==== MATERIAL FOR THIS TASK ====
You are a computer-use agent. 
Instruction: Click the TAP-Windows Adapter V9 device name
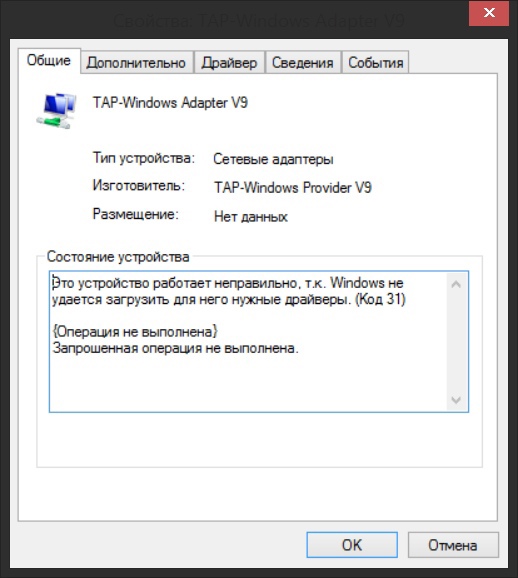click(x=170, y=102)
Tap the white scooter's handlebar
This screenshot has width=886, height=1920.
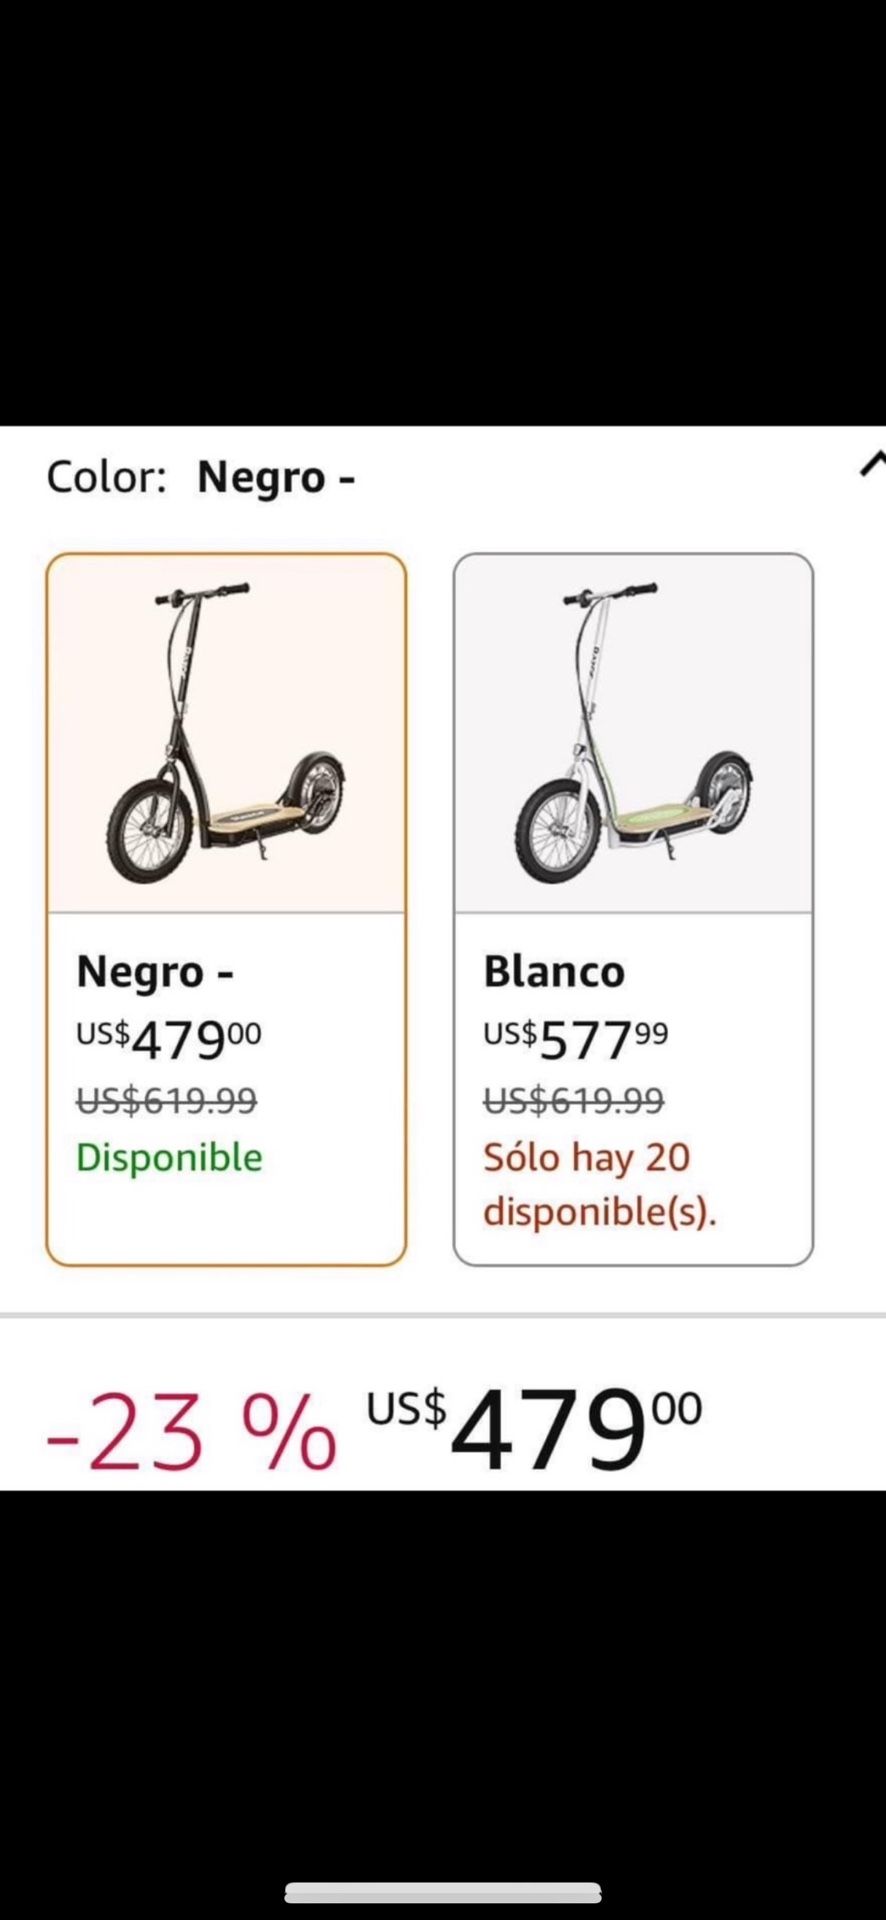tap(610, 594)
====
### BRIEF
Repeat the data word for word, minus any pictures.

### TASK OUTPUT
You are a computer-use agent. 
Instruction: Click the TAP-Windows Adapter V9 device name
click(x=170, y=102)
Tap the white scooter's handlebar
This screenshot has width=886, height=1920.
tap(610, 594)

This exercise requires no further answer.